Lavagante,
José Cardoso Pires, Edições Nelson de Matos, 2008, 10,00€
“Então expliquei-lhe que o lavagante é principalmente um animal de tenebrosa memória, paciente e obstinado, e terrível nos seus desígnios. Contei-lhe como ele serve o safio que está nas tocas submersas levando-lhe comida a todas as horas, e como a sua existência anda presa a essa serpente estúpida de grandes sonos, vendo-a engordar, engordar, até saber que a tem bloqueada, incapaz de sair do buraco porque o corpo cresceu demais, enovelou-se e não cabe na abertura por onde podia libertar-se. “Nesse momento, fica sabendo, o lavagante servil aparece à boca da toca do safio mas já não traz comida. Vem de garras afiadas devorar o grande prisioneiro que alimentou durante tanto tempo”.É uma fábula, pois! O texto inédito de José Cardoso Pires agora publicado pela novel editora Nelson de Matos, ao contrário do que muitas vezes acontece – quando por obra e graça do Espírito Santo aparecem textos não publicados em vida pelos seus autores – este é mais um excelente trabalho de Literatura Portuguesa associado a uma história com todos os condimentos habituais em Cardoso Pires: um humor subtil, a crítica social sem heterodoxias, personagens e locais que respiramos como verdadeiros. Isso faz os mestres.
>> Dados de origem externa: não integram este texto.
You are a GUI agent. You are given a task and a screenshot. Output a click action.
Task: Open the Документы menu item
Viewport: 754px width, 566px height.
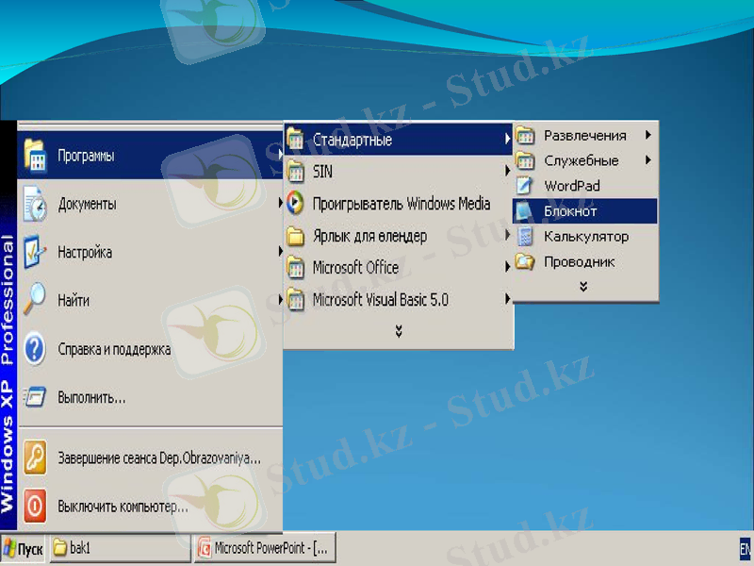pos(87,204)
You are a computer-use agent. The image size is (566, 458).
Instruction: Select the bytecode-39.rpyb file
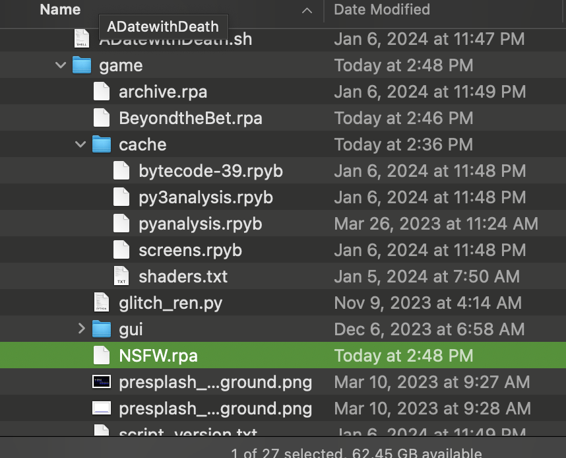tap(210, 171)
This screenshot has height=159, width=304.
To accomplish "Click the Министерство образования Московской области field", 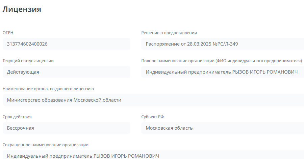I will pos(152,100).
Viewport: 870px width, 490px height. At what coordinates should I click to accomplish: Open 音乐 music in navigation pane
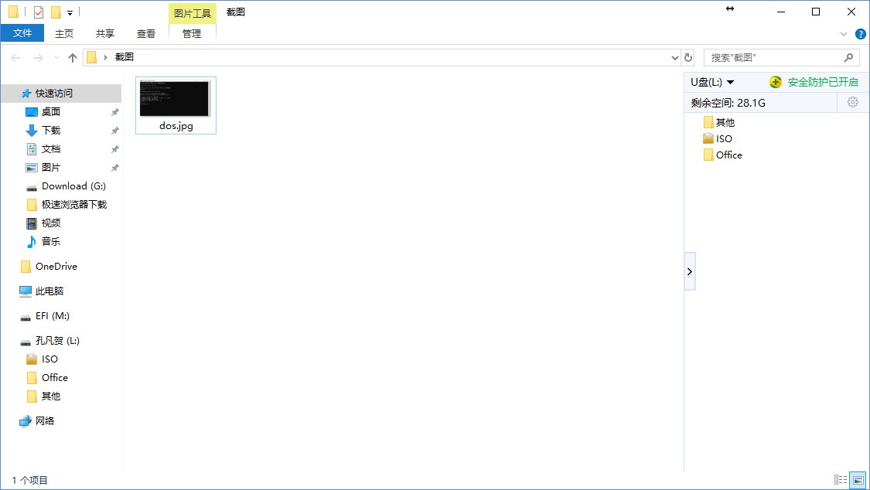click(x=50, y=242)

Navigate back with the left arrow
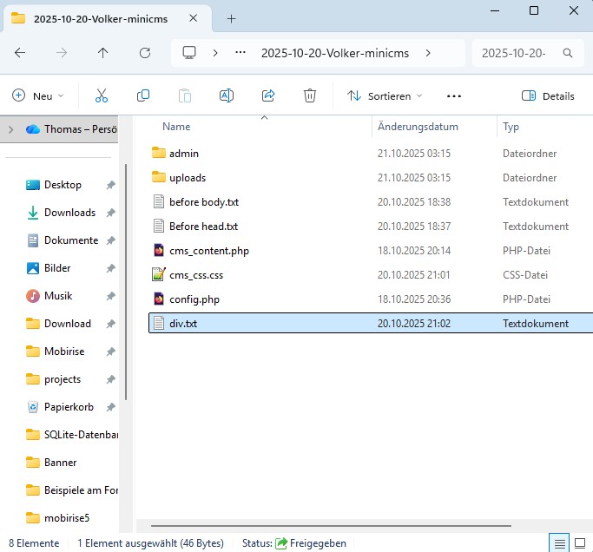(20, 53)
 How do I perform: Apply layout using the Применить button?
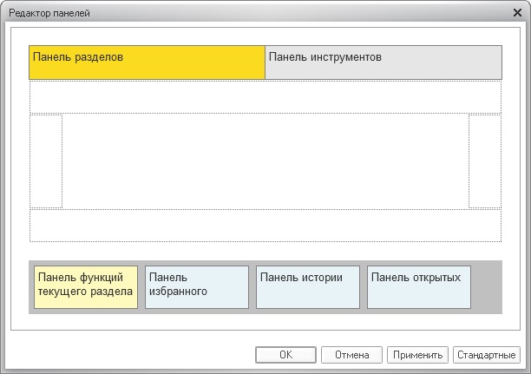[418, 355]
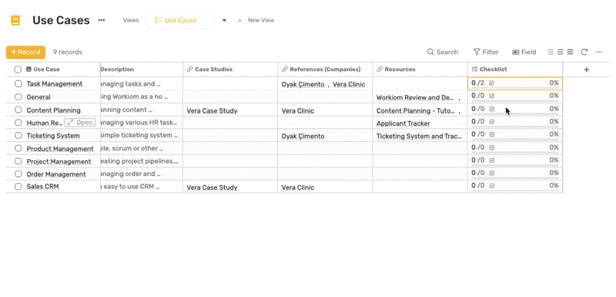This screenshot has width=616, height=297.
Task: Add a new column with plus icon
Action: [586, 69]
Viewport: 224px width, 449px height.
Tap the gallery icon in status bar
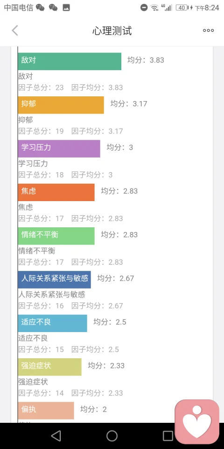tap(66, 8)
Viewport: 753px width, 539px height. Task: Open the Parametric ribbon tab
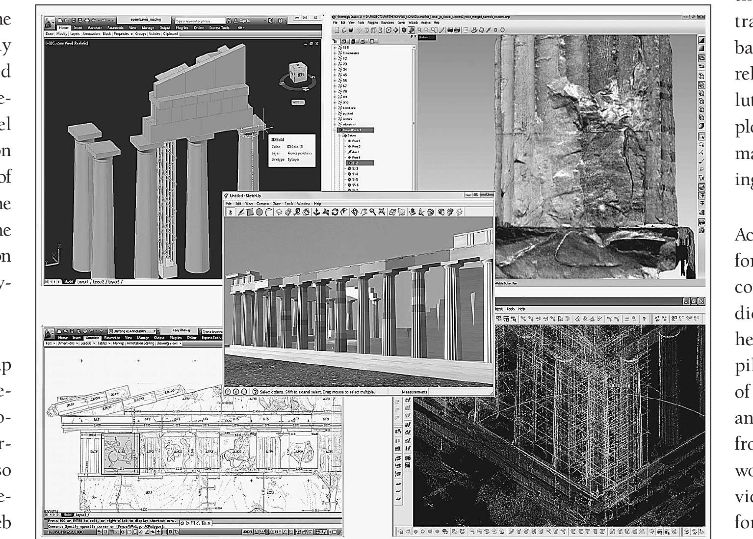116,28
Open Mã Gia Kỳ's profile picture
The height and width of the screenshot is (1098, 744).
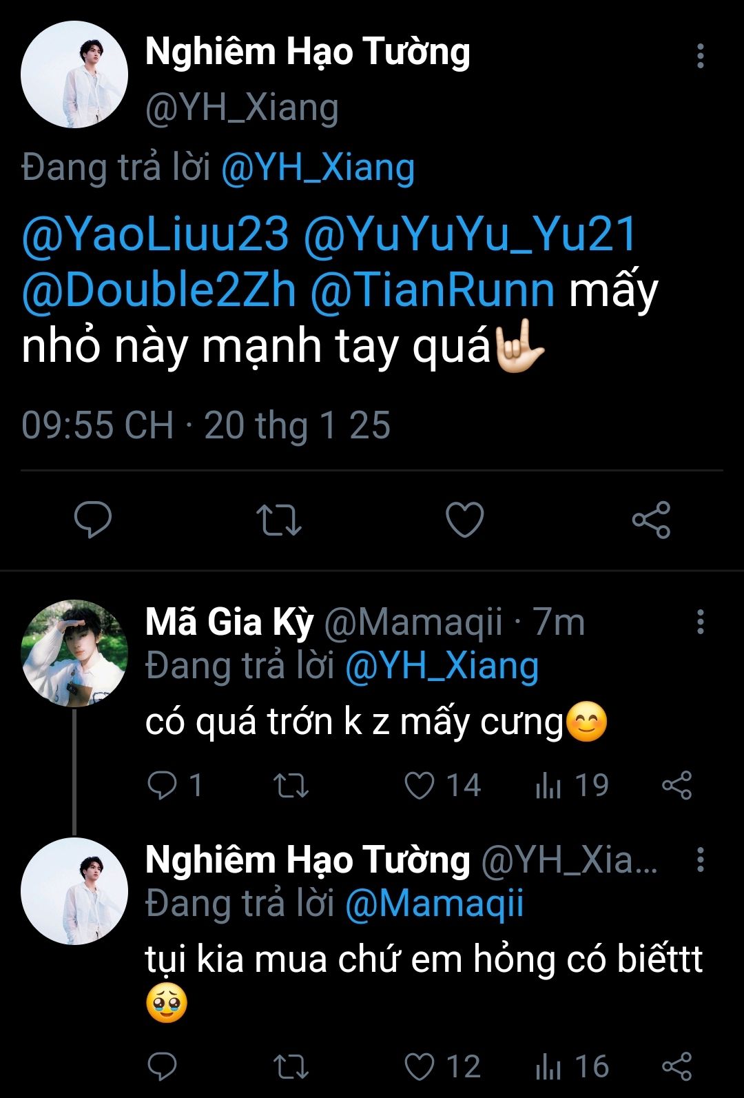point(74,653)
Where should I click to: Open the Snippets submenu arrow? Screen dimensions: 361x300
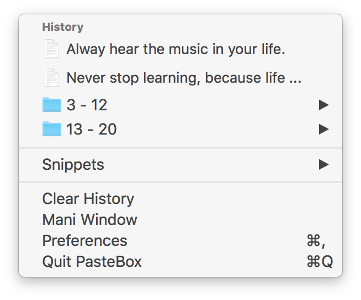point(324,164)
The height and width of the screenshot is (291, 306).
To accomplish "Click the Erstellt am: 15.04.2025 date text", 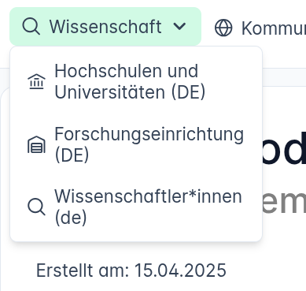I will click(131, 270).
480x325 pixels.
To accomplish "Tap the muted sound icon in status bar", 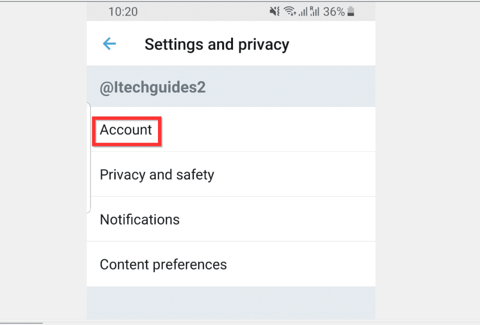I will coord(274,12).
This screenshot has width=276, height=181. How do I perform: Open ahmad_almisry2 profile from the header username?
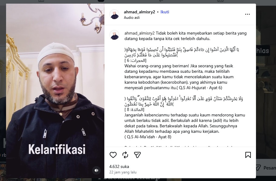coord(140,12)
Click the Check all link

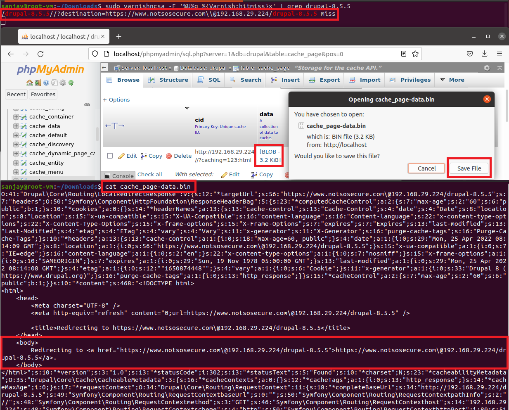coord(149,175)
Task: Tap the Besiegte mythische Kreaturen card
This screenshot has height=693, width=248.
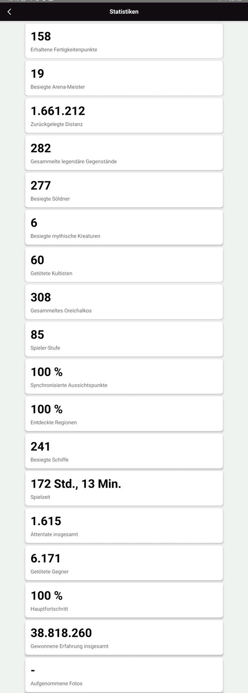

Outros autores dariam voltas nas respectivas tumbas ao publicarem-lhes, depois das suas passagens, obras que eles não quereriam que saíssem a lume. Acredito que isso não aconteceria com Mestre Cardoso Pires em relação a
Lavagante, até porque já uma versão reduzida fora publicada em 1963 na revista
O Tempo e o Modo, como sendo um capítulo de um próximo romance. Até 1968 o texto foi sendo trabalhado pelo Autor e foi a partir das folhas por ele dactilografadas que se chegou a este livro, com o apoio de sua mulher e filhas.
A acção de
Lavagante passa-se mesmo no início dos anos sessenta, portanto, à época em que a novela foi escrita, com a crise académica, um médico alinhadinho que acaba por ser preso, a namorada que tem um caso com um PIDE, e sempre a Lisboa que José Cardoso Pires tão bem viveu e nos fez viver.
Lavagante é, sem dúvida, um livro a ler hoje, daqui a uns tempos e mais tarde.
No início dizia que ”é uma fábula”. Termino a afirmar que é fabuloso!